[[ Records provided open ]]

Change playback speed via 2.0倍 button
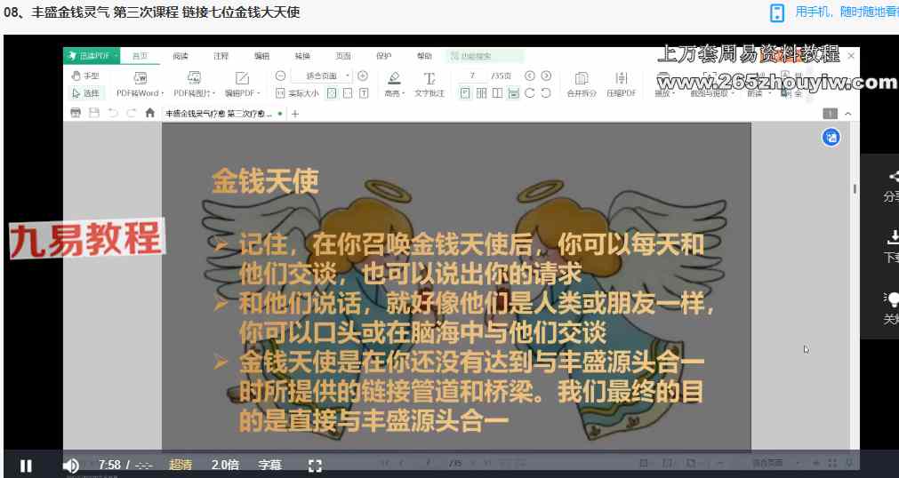Image resolution: width=899 pixels, height=478 pixels. coord(225,465)
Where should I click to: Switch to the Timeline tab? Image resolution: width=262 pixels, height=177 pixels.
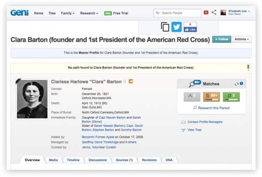(x=73, y=160)
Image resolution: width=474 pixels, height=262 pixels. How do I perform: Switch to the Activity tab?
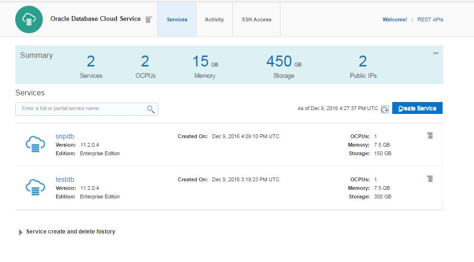click(x=214, y=19)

[[ Records provided closed ]]

Output the records verbatim, every one of them, and keep the pictures out.

Change playback speed via 2.0倍 button
Image resolution: width=899 pixels, height=478 pixels. coord(225,465)
Where should I click to: Switch to the Timeline tab? Image resolution: width=262 pixels, height=177 pixels.
(x=73, y=160)
Image resolution: width=474 pixels, height=262 pixels. How do I perform: Switch to the Activity tab?
click(x=214, y=19)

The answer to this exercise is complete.